Dec 18, 2008

Expat ghettos

Yvon, who is Australian, likes to socialize with other expatriates; he does not speak Thai and as a result feels a little isolated here. Sap, who is Thai, does not like these functions. They – the expatriates – always talk about heavy topics, he says, meaning politics, the discussion of which at social gatherings is in Asia considered in bad taste. The worst is that they do not know anything, he says. This, of course, is true everywhere – I have rarely heard an ad hoc political discussion – whether in America or in Europe – which was not shallow and uninformed (the topic is big and few have the time to master it; not everything is done in public; the picture is often confused by irrelevant but emotionally stirring ideologies). Yet, the problem is compounded among expatriates: they don’t speak the language, can’t read the press, the locals don’t tell them anything: they operate, basically, in the dark. The information they exchange is often rumor; and because of the small size of the community, rumors spread fast. Among the Japanese community here a rumor went about lately about the imminent collapse of a bank about which I knew from financial press that it had only a week earlier reported record profits. Many Japanese withdrew their deposits the very next week. Similarly, a new visa rumor runs the Anglo-Saxon community every month, each subsequent one weirder than the one before.
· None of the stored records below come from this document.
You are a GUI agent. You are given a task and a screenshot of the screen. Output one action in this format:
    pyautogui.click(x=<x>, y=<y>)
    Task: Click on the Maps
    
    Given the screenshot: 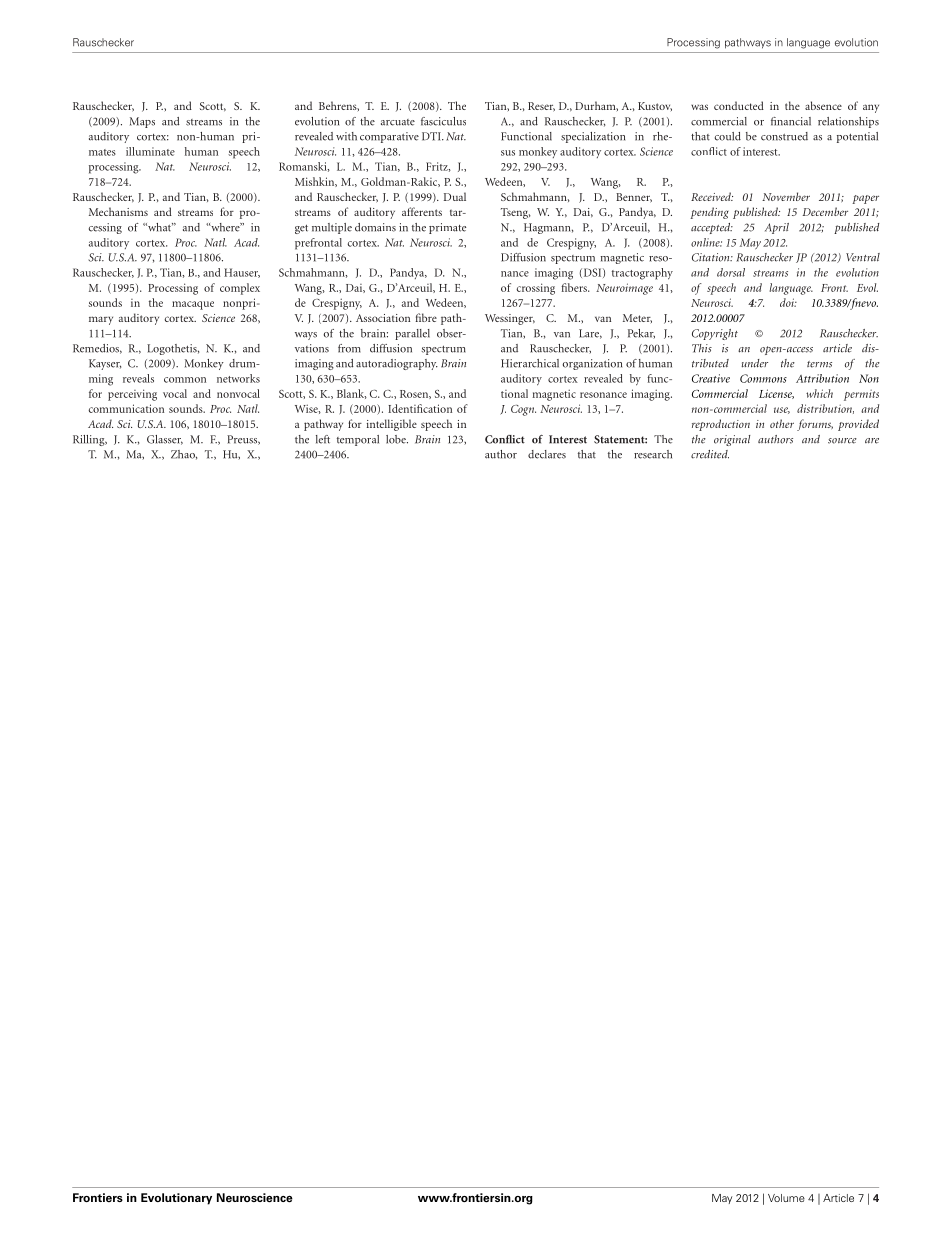 What is the action you would take?
    pyautogui.click(x=142, y=122)
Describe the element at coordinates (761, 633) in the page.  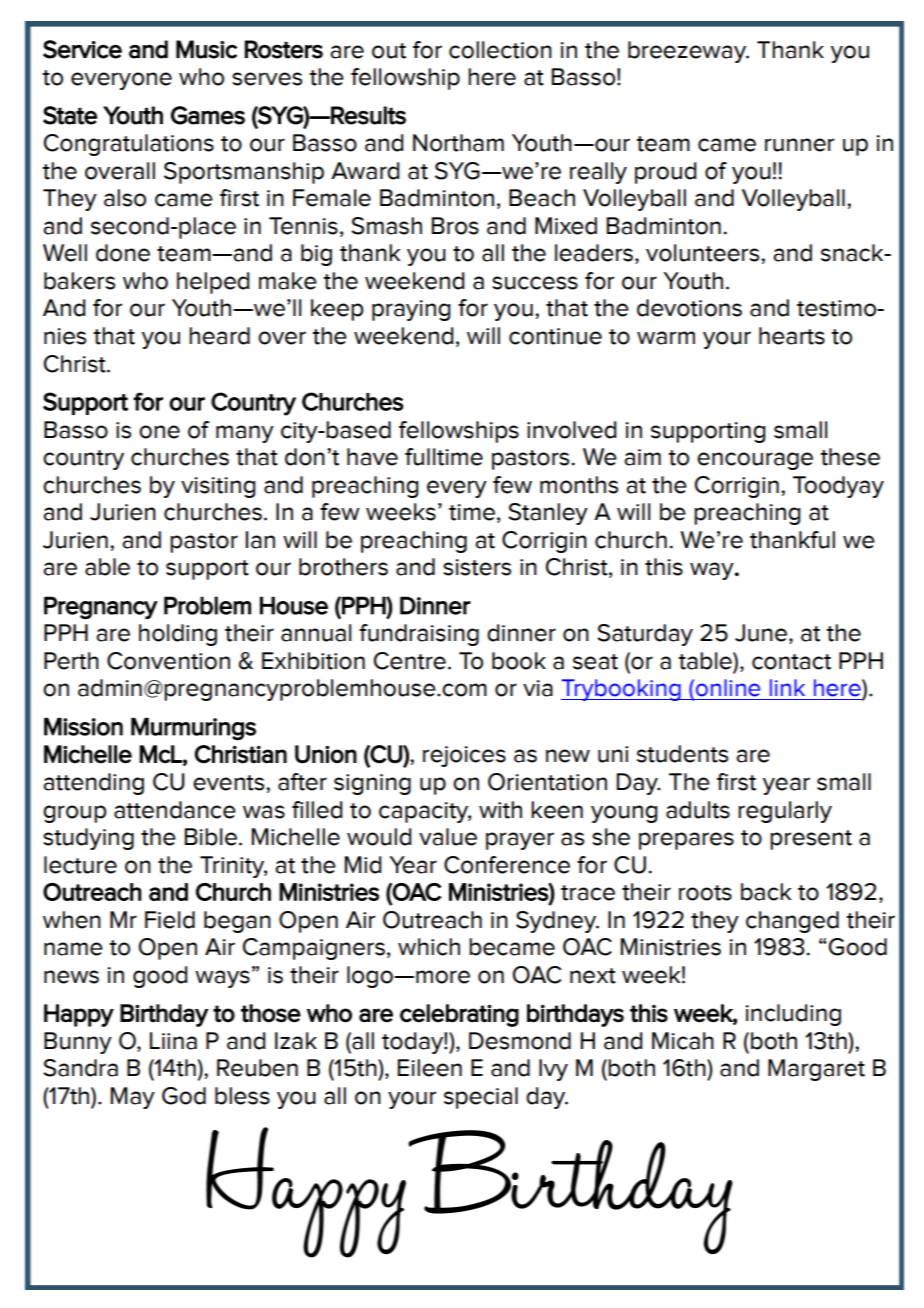
I see `June` at that location.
I am sure there is another reason why Sap does not like to attend these functions: all expatriate communities’ favorite activity is bitching about how bad things are in their host-country, and in particular how stupid and mean the locals. They don’t usually have the delicacy to lay off the topic in the presence of local significant others who are thereby forced to politely agree. The expatriate community is a kind of mental ghetto; it is the same everywhere, whether in Taipei or in Tokyo or in New York. I do not attend the functions which Sap is obliged to attend.

Incidentally, the Anglo-Saxon obsession with politics is striking. Anglo-Saxon colleagues write me from other continents about Thai politics. The royal family, writes one, is divided about succession – as if he was in position to know the first thing about it. There are so many other interesting topics to talk about here: the mechanism of development for example which turns lovely old wooden towns into snarling cement beasts with air so thick it can be sliced with a knife; the ease with which people are persuaded to give up the solid, comfortable old for the cheap, uncomfortable new for the sake of being modern, or like everyone else; the displacement of locals by people from elsewhere – Bangkok, the South – who arrive with money and buy up the choice properties to such extent that today, by some estimates, fewer than a third of the residents of downtown Chiang Mai are Northerners. (The same seems to be happening in Mae Rim). But to talk about these things one has to be a keen observer; one has to actually know something. A tall order.